Application of a caprylate/chromatography purification process for production of a high potency rabies immune globulin from pooled human plasma.

BACKGROUND Human rabies immunoglobulin (RIG) is an integral part of post-exposure prophylactic treatment of rabies (along with rabies vaccination). Infiltration of most, if not all, of the RIG dose at the wound site is recommended. RIG produced by a caprylate/chromatography manufacturing process (RIG-C; HyperRAB) increased the potency and purity of this product over the existing licensed RIG from a solvent/detergent process (RIG-S/D; HyperRAB-S/D). METHODS A series of studies were conducted to characterize the content and purity of RIG-C. A single-dose pharmacokinetic study in rabbits was performed to compare intramuscular (IM) immunoglobulin products manufactured by two different purification processes, solvent/detergent (IGIM-S/D) and caprylate/chromatography (IGIM-C).

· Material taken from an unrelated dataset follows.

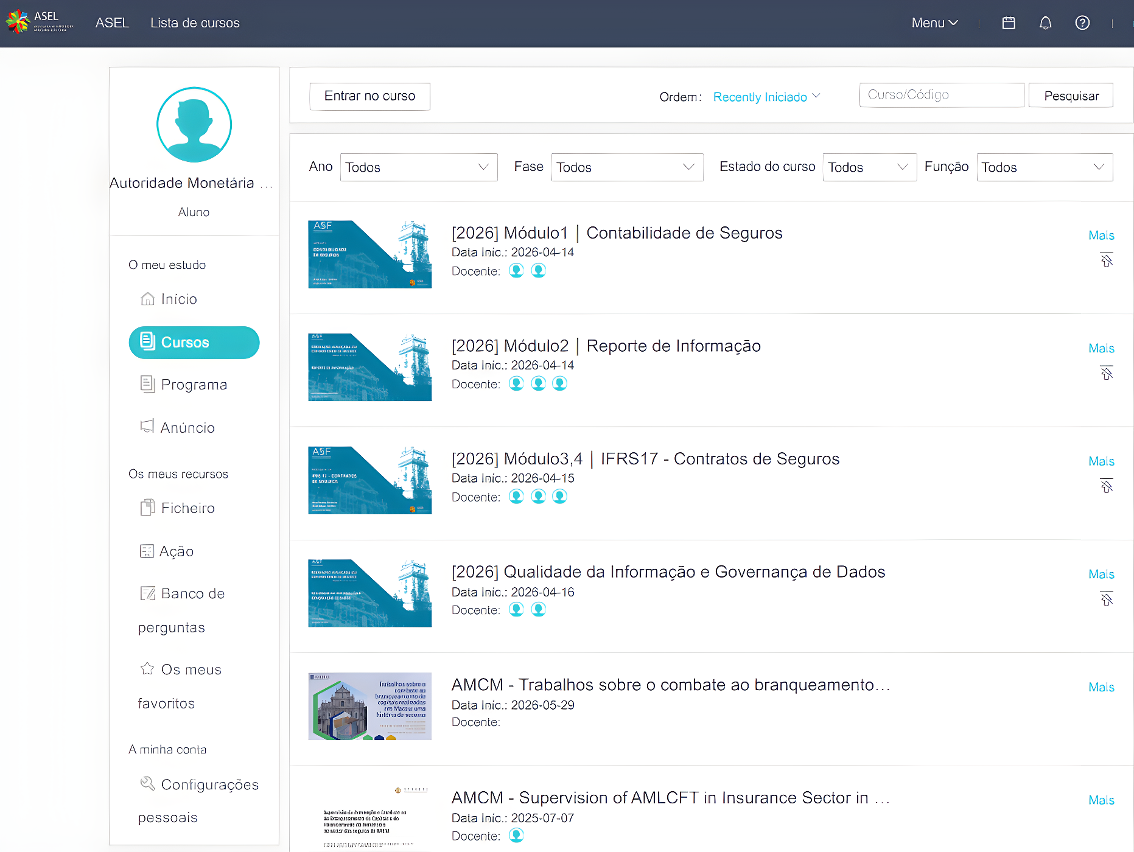1134x852 pixels.
Task: Pin Módulo1 Contabilidade de Seguros course to top
Action: [1107, 260]
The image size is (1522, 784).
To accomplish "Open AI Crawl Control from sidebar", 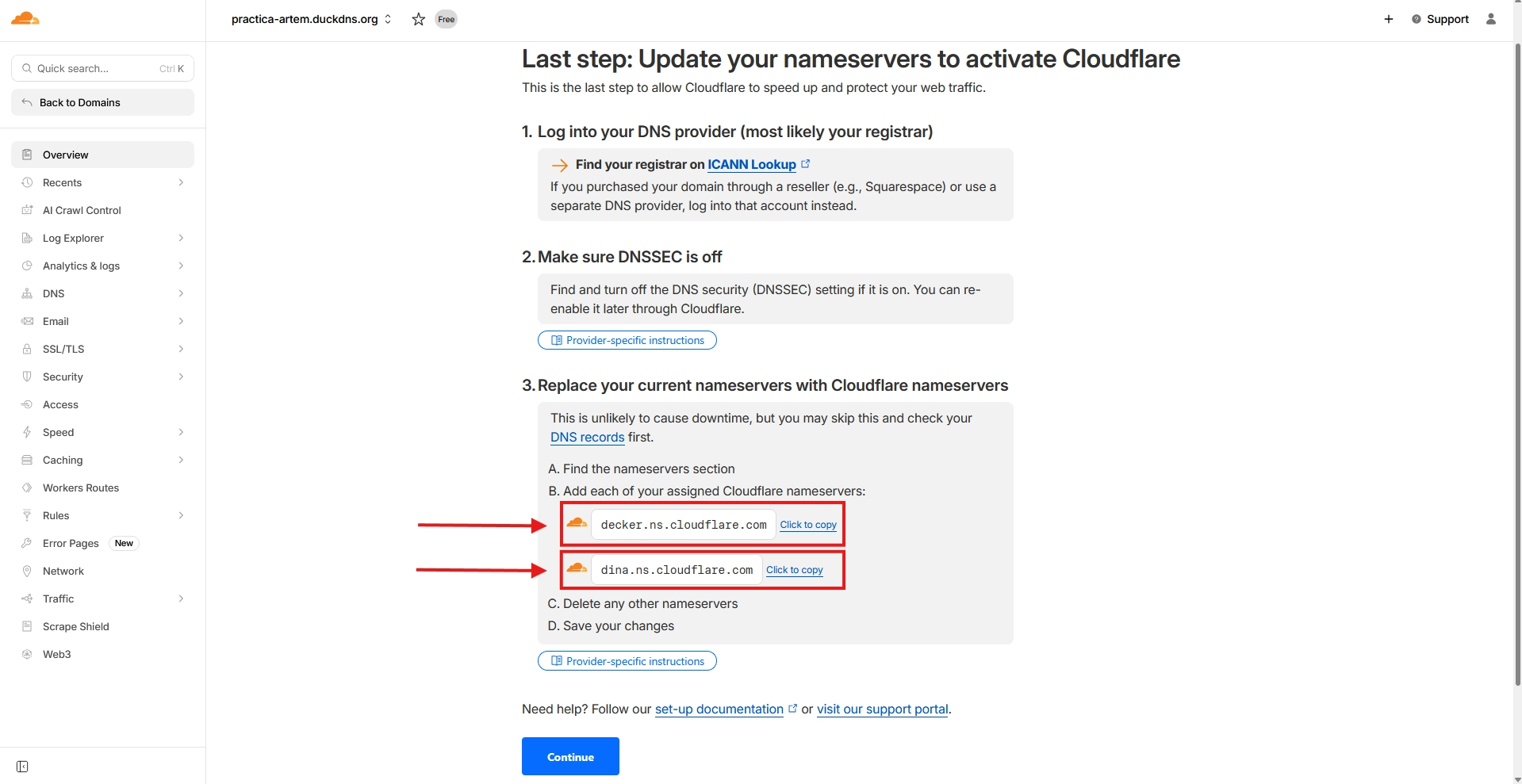I will pyautogui.click(x=82, y=210).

RESULTS RIG-C was found to be a highly purified IgG formulation with high monomer content and formulated with twice the anti-rabies potency of RIG-S/D while maintaining the same overall protein concentration. RIG-C facilitates IM administration at the wound site by halving the injection volume. The new caprylate/chromatography process eliminated detectible levels of pro-coagulant impurities and IgA that were carried through in the prior S/D process. These impurities have been associated with thrombotic complications and allergic reactions in susceptible patients. After single dose administration, IGIM-C was pharmacokinetically equivalent to IGIM-S/D in rabbits. CONCLUSION RIG-C is a more potent RIG formulation with less impurities yielding a safer and more convenient product with similar pharmacokinetic profile.